In the Matter of Jack Francis McGUINN, Respondent.

20877

Supreme Court of South Carolina.

February 7, 1979.

Atty. Gen., Daniel R. McLeod, Asst. Atty. Gen., Richard B. Kale, Jr., Kale R. Alexander and David A. Fedor, Columbia, for complainant.

Joseph L. Nettles and John P. Freeman, Columbia, for respondent.

February 7, 1979.

Per Curiam:

This disciplinary action against respondent McGuinn resulted from his representation of the husband in the protracted divorce litigation of Davis v. Davis.
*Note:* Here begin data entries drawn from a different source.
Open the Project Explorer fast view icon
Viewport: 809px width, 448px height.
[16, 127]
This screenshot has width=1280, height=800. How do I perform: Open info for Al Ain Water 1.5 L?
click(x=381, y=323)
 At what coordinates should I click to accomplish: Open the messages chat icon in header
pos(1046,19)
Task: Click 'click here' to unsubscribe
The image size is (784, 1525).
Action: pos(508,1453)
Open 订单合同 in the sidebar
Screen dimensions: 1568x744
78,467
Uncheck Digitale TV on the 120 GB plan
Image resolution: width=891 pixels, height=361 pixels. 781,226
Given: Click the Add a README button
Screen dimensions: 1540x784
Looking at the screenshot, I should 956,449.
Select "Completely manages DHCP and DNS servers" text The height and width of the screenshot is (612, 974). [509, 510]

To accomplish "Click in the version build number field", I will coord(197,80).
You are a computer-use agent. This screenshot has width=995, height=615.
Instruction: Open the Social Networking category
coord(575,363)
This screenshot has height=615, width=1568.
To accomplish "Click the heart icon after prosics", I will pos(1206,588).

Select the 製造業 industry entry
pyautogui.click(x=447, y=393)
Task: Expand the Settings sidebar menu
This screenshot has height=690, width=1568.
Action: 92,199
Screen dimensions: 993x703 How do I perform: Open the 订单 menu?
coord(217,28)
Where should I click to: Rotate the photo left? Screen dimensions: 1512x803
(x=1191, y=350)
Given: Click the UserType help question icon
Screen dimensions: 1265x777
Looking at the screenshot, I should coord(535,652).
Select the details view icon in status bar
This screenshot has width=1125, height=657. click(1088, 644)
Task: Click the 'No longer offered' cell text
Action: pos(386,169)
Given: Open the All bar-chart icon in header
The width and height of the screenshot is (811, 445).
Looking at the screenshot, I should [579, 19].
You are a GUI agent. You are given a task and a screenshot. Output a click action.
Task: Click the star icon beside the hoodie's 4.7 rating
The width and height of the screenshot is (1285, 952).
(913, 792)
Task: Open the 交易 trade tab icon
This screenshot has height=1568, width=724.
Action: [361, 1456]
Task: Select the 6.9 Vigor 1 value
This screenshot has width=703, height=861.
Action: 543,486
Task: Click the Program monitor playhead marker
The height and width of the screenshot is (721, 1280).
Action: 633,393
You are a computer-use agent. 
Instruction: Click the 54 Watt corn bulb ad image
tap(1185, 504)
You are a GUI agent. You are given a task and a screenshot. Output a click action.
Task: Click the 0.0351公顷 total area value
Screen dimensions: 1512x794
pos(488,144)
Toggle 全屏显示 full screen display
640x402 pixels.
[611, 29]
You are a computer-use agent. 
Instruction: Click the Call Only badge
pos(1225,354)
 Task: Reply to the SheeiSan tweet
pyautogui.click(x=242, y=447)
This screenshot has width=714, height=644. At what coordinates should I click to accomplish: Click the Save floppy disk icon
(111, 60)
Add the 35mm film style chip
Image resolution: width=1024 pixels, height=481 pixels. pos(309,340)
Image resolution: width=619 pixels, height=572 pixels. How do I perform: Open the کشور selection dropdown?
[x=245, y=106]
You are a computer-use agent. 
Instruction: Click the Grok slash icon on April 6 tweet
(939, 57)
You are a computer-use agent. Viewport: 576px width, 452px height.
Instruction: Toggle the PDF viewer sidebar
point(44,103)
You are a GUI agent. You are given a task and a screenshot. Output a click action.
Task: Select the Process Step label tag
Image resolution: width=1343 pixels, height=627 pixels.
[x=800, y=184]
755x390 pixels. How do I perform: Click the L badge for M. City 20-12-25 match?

We agree with the Panel and the Executive Committee that respondent is guilty of misconduct, and we adopt the Executive Committee's recommendation of a public reprimand.

The complaint against respondent McGuinn, brought by counsel for Mrs. Davis, alleges he signed his secretary's signature as notary public on two affidavits submitted to Judge Cobb in support of a motion to recuse. Respondent admitted signing his secretary's name, but stated this was a long standing practice in his office. While respondent asserted *367 his secretary ratified the signatures, she was not called to testify at the hearing.

This Court is shocked by respondent's abuse of the office of notary public. A notary is a public officer, who, by his hand and seal, authenticates certain classes of documents. See Code §§ 26-1-10 et seq. (1976); 66 C.J.S. Notaries § 1, et seq. The credibility of notarized documents is essential to the viability of our legal system.

Mr. McGuinn displayed a callous disrespect for the office by signing his secretary's name to the affidavits. The fact that this fraudulent act was allegedly performed pursuant to office practice is not exculpatory. The forgery of a signature on a court document is a fraud upon the court; we cannot conceive of any justification for such conduct. The affidavits prepared and falsely authenticated by respondent were null and void.

Moreover, the affidavit of Mr. Davis was conceded by respondent to be false and inflammatory. It charges Mrs. Davis' counsel with bragging about "fixing" the trial judge and further asserts the counsel threatened to tear Mr. Davis "limb from limb."

At least four persons testified before the Panel that the remarks attributed to Mrs. Davis' counsel were patently false. Respondent, himself, admitted to overstating the facts in the affidavit, but contended this was due to his haste and his health problems.

This Court is neither unaware of nor unsympathetic to respondent's disability. However, an attorney's personal problems are not an excuse for professional misconduct. Respondent Jack Francis McGuinn is hereby publicly reprimanded for his misconduct as an attorney.